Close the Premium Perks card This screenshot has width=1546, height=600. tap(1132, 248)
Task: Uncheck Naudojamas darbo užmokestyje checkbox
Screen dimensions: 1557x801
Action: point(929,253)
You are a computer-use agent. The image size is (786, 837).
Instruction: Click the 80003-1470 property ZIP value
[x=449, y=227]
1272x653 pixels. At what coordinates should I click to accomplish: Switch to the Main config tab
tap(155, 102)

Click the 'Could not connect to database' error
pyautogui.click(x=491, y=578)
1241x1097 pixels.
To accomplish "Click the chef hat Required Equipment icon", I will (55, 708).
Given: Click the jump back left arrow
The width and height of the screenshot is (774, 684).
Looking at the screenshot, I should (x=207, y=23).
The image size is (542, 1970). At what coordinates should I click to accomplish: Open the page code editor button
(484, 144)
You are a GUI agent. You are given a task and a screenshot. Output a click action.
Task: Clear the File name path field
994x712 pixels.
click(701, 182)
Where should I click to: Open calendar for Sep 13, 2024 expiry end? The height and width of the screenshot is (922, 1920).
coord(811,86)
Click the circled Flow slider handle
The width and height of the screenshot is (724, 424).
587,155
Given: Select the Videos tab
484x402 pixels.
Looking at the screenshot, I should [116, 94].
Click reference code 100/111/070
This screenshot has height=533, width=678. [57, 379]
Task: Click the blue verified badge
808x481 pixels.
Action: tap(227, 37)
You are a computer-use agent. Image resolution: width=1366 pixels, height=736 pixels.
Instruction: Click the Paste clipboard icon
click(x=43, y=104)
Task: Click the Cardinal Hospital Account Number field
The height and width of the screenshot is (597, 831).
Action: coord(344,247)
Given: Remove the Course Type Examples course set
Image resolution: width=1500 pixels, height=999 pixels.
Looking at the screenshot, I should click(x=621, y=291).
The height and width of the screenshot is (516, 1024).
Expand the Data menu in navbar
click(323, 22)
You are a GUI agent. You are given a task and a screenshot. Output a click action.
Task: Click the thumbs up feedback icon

※

→ **WHAT IS BEING ASKED**:
Your task is to set down again, exactly, every line from the beginning of the listing through the line with "Given: Click the jump back left arrow".

→ **RESPONSE BOX**:
Close the Premium Perks card This screenshot has width=1546, height=600. tap(1132, 248)
Task: Uncheck Naudojamas darbo užmokestyje checkbox
Screen dimensions: 1557x801
Action: point(929,253)
You are a computer-use agent. The image size is (786, 837).
Instruction: Click the 80003-1470 property ZIP value
[x=449, y=227]
1272x653 pixels. At what coordinates should I click to accomplish: Switch to the Main config tab
tap(155, 102)

Click the 'Could not connect to database' error
pyautogui.click(x=491, y=578)
1241x1097 pixels.
To accomplish "Click the chef hat Required Equipment icon", I will (55, 708).
Given: Click the jump back left arrow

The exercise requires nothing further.